### Material for the task:
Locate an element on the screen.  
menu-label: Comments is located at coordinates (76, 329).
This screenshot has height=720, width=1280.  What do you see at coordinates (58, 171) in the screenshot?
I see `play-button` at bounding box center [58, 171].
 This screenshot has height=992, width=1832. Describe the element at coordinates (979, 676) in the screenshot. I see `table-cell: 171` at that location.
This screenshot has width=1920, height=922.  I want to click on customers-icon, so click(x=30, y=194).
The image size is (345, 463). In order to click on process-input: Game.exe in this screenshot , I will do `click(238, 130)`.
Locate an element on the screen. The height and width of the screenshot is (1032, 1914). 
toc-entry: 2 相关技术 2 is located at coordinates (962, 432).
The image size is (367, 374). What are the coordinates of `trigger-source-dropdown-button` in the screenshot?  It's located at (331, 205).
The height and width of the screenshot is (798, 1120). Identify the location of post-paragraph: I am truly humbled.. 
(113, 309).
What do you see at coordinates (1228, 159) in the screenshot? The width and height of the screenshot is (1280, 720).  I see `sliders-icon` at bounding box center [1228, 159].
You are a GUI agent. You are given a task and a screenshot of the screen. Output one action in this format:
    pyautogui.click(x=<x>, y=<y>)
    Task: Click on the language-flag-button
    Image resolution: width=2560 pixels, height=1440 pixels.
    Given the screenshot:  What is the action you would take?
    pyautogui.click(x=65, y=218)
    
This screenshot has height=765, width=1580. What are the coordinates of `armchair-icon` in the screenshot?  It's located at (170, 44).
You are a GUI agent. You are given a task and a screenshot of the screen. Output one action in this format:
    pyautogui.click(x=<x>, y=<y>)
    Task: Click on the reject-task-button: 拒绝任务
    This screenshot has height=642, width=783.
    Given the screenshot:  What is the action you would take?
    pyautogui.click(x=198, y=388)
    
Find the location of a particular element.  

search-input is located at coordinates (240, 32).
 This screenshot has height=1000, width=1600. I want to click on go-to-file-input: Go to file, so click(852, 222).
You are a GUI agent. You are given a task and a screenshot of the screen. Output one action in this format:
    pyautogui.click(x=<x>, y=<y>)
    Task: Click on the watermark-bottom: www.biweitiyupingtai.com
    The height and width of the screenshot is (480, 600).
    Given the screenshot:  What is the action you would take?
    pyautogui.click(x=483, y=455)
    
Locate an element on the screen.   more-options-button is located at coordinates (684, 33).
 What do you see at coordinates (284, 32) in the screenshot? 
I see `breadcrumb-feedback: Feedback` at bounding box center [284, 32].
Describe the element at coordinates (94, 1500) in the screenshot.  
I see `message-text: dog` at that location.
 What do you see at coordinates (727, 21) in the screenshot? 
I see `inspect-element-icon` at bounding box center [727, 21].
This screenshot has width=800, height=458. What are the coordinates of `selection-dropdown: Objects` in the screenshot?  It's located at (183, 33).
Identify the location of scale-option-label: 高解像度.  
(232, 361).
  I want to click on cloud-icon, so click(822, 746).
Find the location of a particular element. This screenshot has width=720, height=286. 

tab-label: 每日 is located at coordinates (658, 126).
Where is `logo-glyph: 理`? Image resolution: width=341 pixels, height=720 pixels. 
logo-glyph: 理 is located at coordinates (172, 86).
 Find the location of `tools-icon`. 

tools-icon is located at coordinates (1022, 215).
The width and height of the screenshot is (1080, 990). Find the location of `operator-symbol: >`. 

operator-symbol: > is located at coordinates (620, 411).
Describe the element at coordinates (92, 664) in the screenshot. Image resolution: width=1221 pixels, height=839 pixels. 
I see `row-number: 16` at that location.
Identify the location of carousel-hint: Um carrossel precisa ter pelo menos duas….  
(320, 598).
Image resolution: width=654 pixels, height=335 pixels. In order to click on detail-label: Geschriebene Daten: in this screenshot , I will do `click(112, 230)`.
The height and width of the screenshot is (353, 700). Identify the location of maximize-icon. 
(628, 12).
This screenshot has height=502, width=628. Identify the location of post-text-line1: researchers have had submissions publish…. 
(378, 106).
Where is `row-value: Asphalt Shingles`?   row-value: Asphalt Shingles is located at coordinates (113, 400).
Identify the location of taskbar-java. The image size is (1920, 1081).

### Requirement:
Print all of the material above, word for word and line by line, changing nothing.

### Answer area:
Locate an element on the screen.  
menu-label: Comments is located at coordinates (76, 329).
This screenshot has height=720, width=1280.  What do you see at coordinates (58, 171) in the screenshot?
I see `play-button` at bounding box center [58, 171].
 This screenshot has height=992, width=1832. Describe the element at coordinates (979, 676) in the screenshot. I see `table-cell: 171` at that location.
This screenshot has width=1920, height=922.  I want to click on customers-icon, so click(x=30, y=194).
The image size is (345, 463). In order to click on process-input: Game.exe in this screenshot , I will do `click(238, 130)`.
Locate an element on the screen. The height and width of the screenshot is (1032, 1914). 
toc-entry: 2 相关技术 2 is located at coordinates (962, 432).
The image size is (367, 374). What are the coordinates of `trigger-source-dropdown-button` in the screenshot?  It's located at (331, 205).
The height and width of the screenshot is (798, 1120). Identify the location of post-paragraph: I am truly humbled.. 
(113, 309).
What do you see at coordinates (1228, 159) in the screenshot? The width and height of the screenshot is (1280, 720).  I see `sliders-icon` at bounding box center [1228, 159].
You are a GUI agent. You are given a task and a screenshot of the screen. Output one action in this format:
    pyautogui.click(x=<x>, y=<y>)
    Task: Click on the language-flag-button
    Image resolution: width=2560 pixels, height=1440 pixels.
    Given the screenshot:  What is the action you would take?
    pyautogui.click(x=65, y=218)
    
This screenshot has height=765, width=1580. What are the coordinates of `armchair-icon` in the screenshot?  It's located at (170, 44).
You are a GUI agent. You are given a task and a screenshot of the screen. Output one action in this format:
    pyautogui.click(x=<x>, y=<y>)
    Task: Click on the reject-task-button: 拒绝任务
    This screenshot has height=642, width=783.
    Given the screenshot:  What is the action you would take?
    pyautogui.click(x=198, y=388)
    
Find the location of a particular element.  

search-input is located at coordinates (240, 32).
 This screenshot has height=1000, width=1600. I want to click on go-to-file-input: Go to file, so click(852, 222).
You are a GUI agent. You are given a task and a screenshot of the screen. Output one action in this format:
    pyautogui.click(x=<x>, y=<y>)
    Task: Click on the watermark-bottom: www.biweitiyupingtai.com
    The height and width of the screenshot is (480, 600).
    Given the screenshot:  What is the action you would take?
    pyautogui.click(x=483, y=455)
    
Locate an element on the screen.   more-options-button is located at coordinates (684, 33).
 What do you see at coordinates (284, 32) in the screenshot? 
I see `breadcrumb-feedback: Feedback` at bounding box center [284, 32].
Describe the element at coordinates (94, 1500) in the screenshot.  
I see `message-text: dog` at that location.
 What do you see at coordinates (727, 21) in the screenshot? 
I see `inspect-element-icon` at bounding box center [727, 21].
This screenshot has width=800, height=458. What are the coordinates of `selection-dropdown: Objects` in the screenshot?  It's located at (183, 33).
Identify the location of scale-option-label: 高解像度.  
(232, 361).
  I want to click on cloud-icon, so click(822, 746).
Find the location of a particular element. This screenshot has width=720, height=286. 

tab-label: 每日 is located at coordinates (658, 126).
Where is `logo-glyph: 理`? Image resolution: width=341 pixels, height=720 pixels. 
logo-glyph: 理 is located at coordinates (172, 86).
 Find the location of `tools-icon`. 

tools-icon is located at coordinates (1022, 215).
The width and height of the screenshot is (1080, 990). Find the location of `operator-symbol: >`. 

operator-symbol: > is located at coordinates (620, 411).
Describe the element at coordinates (92, 664) in the screenshot. Image resolution: width=1221 pixels, height=839 pixels. 
I see `row-number: 16` at that location.
Identify the location of carousel-hint: Um carrossel precisa ter pelo menos duas….  
(320, 598).
Image resolution: width=654 pixels, height=335 pixels. In order to click on detail-label: Geschriebene Daten: in this screenshot , I will do `click(112, 230)`.
The height and width of the screenshot is (353, 700). Identify the location of maximize-icon. 
(628, 12).
This screenshot has height=502, width=628. Identify the location of post-text-line1: researchers have had submissions publish…. 
(378, 106).
Where is `row-value: Asphalt Shingles`?   row-value: Asphalt Shingles is located at coordinates (113, 400).
Identify the location of taskbar-java. The image size is (1920, 1081).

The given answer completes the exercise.